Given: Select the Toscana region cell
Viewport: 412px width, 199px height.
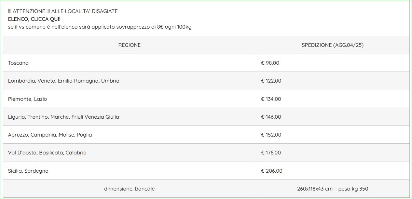Looking at the screenshot, I should tap(130, 63).
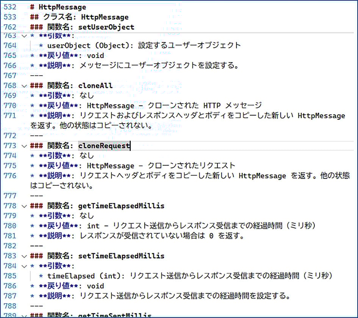Fold the getTimeElapsedMillis heading section
The height and width of the screenshot is (318, 358).
point(25,206)
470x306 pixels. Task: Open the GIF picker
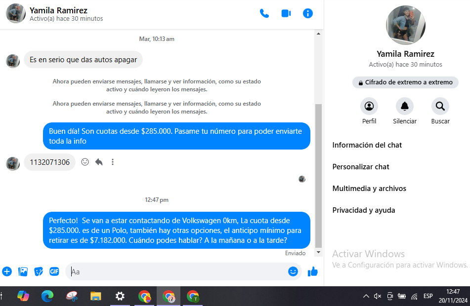[54, 271]
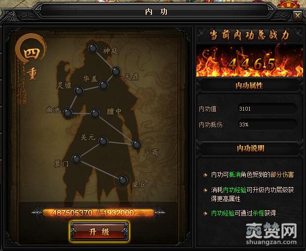Select the 膻中 acupoint node

click(95, 114)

▸ Task goal: Your copy should restate every record word for word and contain no pictures.

▸ Response to this task:
Given: Select the Toscana region cell
Viewport: 412px width, 199px height.
Looking at the screenshot, I should tap(130, 63).
Fold the getTimeElapsedMillis heading section
The height and width of the screenshot is (318, 358).
point(25,206)
470x306 pixels. Task: Open the GIF picker
[54, 271]
Select the 膻中 acupoint node

click(95, 114)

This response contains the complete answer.